*** Opening of MATERIAL FOR THIS TASK ***
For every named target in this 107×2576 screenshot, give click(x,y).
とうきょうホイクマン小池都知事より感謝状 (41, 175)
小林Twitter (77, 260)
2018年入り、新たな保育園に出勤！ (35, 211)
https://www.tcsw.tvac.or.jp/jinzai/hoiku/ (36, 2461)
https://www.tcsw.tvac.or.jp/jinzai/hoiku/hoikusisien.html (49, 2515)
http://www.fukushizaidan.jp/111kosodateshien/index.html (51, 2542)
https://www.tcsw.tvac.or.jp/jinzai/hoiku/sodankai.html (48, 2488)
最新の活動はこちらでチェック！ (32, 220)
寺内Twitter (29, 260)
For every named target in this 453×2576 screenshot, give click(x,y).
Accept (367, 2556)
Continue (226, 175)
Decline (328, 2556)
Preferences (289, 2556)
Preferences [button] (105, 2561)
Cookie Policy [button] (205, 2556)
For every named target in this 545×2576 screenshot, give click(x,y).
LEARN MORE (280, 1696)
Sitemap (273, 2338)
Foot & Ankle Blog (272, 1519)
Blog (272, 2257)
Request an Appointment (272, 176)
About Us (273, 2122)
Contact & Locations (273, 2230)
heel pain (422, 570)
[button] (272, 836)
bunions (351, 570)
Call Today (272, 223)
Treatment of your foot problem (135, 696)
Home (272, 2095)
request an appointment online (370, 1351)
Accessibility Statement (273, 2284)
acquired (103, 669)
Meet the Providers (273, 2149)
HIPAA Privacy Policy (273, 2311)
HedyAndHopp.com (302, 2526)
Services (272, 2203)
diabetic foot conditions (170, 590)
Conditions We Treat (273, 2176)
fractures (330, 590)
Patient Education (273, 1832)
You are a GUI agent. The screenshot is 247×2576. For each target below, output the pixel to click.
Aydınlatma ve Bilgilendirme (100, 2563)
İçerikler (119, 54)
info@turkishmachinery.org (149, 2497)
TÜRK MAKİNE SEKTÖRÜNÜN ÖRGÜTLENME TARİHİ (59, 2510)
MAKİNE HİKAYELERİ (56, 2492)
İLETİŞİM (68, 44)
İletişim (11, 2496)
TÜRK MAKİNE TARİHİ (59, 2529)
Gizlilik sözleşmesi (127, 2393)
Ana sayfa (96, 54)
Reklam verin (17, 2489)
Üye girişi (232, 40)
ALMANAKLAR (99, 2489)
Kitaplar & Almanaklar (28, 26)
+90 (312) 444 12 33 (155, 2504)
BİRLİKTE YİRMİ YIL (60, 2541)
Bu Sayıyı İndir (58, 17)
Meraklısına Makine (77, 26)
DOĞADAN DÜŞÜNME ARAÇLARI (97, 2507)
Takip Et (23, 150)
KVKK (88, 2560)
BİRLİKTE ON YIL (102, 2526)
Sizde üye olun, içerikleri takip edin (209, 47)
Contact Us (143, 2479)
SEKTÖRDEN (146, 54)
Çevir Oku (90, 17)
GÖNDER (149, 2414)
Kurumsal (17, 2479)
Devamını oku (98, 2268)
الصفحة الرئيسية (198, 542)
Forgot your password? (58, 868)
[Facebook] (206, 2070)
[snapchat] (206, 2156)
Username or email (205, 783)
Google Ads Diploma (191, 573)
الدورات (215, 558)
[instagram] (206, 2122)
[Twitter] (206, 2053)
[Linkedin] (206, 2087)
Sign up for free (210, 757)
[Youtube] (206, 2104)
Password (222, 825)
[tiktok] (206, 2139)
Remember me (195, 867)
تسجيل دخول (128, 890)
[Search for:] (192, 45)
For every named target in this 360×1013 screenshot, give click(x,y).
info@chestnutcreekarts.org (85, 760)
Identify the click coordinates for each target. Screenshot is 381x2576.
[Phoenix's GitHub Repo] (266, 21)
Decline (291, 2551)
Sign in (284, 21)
*** Close of MATERIAL FOR THIS TASK ***
ABOUT THIS EXERCISE
There is a line above that contains "[Youtube] (206, 2104)". Copy it and all later lines through the last, exactly, and leave out the rest.

RESPONSE TO THIS TASK
[Youtube] (206, 2104)
Password (222, 825)
[tiktok] (206, 2139)
Remember me (195, 867)
تسجيل دخول (128, 890)
[Search for:] (192, 45)
For every named target in this 360×1013 screenshot, give click(x,y).
info@chestnutcreekarts.org (85, 760)
Identify the click coordinates for each target. Screenshot is 381x2576.
[Phoenix's GitHub Repo] (266, 21)
Decline (291, 2551)
Sign in (284, 21)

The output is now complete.